En chemin, il apprit que deux de ses œuvres avaient été mises à l’Index, fruit d’un sombre complot tramé par un réseau de rivalités. Il endura humiliations et persécutions avec l’esprit d’un fidèle fils de Dieu et de l’Église, vivant héroïquement la charité et l’humilité. Selon ses propres mots, il avait l’habitude de « voir les choses d’en haut ».

Il fut désigné cardinal, mais ne fut jamais consacré.
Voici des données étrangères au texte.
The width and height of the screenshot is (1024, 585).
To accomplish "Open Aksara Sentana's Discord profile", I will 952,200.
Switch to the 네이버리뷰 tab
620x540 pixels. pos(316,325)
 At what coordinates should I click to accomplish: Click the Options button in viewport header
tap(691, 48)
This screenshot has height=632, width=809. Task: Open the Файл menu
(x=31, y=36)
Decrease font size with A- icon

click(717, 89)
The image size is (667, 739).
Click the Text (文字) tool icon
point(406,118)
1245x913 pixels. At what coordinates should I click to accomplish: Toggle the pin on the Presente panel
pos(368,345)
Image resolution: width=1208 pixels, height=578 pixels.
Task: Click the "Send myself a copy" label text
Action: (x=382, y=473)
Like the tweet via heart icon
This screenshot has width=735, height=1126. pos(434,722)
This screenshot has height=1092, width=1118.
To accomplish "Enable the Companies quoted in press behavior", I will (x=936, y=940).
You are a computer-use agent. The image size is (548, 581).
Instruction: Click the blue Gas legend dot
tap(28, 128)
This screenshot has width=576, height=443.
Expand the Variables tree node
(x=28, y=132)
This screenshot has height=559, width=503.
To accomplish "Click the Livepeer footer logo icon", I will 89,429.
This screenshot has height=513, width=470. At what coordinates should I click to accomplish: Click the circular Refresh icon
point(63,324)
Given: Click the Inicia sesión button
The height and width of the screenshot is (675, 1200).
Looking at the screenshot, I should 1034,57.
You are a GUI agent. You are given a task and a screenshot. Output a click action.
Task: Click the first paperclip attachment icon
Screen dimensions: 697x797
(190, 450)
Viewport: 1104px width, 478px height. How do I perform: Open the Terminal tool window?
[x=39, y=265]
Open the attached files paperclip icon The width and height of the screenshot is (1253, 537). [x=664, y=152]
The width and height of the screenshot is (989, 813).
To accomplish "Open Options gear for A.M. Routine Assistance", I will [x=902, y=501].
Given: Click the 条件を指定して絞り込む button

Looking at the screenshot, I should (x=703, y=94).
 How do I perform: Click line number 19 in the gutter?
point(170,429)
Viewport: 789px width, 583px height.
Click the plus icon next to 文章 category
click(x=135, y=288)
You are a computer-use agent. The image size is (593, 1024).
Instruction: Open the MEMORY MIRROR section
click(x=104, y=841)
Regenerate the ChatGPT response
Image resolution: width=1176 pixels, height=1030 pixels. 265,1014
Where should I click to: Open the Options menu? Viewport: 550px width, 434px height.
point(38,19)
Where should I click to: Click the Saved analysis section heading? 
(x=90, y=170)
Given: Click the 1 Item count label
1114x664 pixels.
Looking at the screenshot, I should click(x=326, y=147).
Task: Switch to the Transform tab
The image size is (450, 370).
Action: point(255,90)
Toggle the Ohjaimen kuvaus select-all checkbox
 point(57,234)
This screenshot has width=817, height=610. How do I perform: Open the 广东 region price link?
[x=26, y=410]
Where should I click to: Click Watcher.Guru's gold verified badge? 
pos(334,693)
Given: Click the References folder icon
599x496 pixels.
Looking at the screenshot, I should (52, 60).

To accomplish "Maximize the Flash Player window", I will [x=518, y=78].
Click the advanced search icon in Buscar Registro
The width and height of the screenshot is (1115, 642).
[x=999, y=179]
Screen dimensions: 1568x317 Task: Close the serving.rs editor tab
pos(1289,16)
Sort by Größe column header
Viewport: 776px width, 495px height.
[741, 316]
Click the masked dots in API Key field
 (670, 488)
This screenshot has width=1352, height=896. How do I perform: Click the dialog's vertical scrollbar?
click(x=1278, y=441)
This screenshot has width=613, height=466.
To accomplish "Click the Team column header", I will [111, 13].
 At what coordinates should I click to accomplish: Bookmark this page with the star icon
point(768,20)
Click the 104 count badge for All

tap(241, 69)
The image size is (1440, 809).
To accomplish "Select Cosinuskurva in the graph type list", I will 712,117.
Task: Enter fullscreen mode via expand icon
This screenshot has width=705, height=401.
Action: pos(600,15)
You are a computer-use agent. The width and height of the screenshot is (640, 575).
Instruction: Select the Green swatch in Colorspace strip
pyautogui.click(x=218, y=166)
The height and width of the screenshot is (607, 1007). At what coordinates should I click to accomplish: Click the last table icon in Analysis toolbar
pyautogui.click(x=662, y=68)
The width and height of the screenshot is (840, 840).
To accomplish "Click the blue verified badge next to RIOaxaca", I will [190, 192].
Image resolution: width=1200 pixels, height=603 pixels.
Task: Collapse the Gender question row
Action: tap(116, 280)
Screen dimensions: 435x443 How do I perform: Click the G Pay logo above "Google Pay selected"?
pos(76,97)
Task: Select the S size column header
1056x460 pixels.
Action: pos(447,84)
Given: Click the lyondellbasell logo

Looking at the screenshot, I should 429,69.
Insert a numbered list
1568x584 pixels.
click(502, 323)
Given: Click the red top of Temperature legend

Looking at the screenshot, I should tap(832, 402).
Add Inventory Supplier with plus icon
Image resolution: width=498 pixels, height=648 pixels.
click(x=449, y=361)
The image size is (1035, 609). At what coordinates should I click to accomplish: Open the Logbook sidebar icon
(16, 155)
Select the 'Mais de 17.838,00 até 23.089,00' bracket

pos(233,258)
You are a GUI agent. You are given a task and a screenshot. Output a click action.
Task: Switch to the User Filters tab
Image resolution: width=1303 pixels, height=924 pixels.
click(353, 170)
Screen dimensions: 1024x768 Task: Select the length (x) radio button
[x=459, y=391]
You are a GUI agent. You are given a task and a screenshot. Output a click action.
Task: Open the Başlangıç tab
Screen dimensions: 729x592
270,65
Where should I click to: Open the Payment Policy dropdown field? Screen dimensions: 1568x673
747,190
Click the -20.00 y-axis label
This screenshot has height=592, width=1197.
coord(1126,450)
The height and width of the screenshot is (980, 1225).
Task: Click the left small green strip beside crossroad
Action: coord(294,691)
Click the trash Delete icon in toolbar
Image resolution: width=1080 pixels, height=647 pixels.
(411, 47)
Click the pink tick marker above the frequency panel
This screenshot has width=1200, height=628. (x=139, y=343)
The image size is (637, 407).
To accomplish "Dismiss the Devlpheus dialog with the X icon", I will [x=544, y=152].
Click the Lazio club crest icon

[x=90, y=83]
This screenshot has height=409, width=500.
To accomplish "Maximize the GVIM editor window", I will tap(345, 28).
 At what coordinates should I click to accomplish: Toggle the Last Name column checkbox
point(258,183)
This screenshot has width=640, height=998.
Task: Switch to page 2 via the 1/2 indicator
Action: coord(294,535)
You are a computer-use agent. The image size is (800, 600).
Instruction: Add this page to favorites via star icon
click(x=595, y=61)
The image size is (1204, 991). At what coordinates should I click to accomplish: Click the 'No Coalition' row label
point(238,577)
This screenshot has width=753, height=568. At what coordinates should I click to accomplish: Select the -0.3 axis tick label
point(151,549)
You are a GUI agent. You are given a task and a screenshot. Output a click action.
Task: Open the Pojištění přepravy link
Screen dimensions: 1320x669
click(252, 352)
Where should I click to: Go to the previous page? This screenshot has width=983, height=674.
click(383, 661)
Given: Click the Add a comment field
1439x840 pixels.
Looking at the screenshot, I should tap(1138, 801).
Le centre de sa spiritualité, indéniablement influencée par Marie, était : le « Principe de disponibilité » à la volonté de Dieu, dans un double mouvement :

1. Ne faire aucune œuvre extérieure de moi-même, mais me purifier, prier et attendre le signe que c’est la volonté de Dieu.
2. Ne rien refuser de tout ce que la volonté de Dieu me demande à travers les circonstances.
Bibliquement : « Me laisser conduire par l’Esprit de Dieu » (Rm 8,14).

Église – Don

Le procès sur ses œuvres l’accompagna jusqu’à la fin de sa vie. Il manifesta sa conviction que tout était entre les mains de Dieu, affirmant qu’il se sentait « assez inutile ». Il mourut à Stresa le 1er juillet 1855.

En 1887, quarante de ses propositions, contenues dans diverses œuvres publiées et inédites, furent condamnées par le décret doctrinal Post obitum de la Sacrée Congrégation du Saint-Office.
Mais son œuvre fut reconsidérée au Concile Vatican II, et la condamnation fut levée en 2001.

Benoît XVI le béatifia le 18 novembre 2007.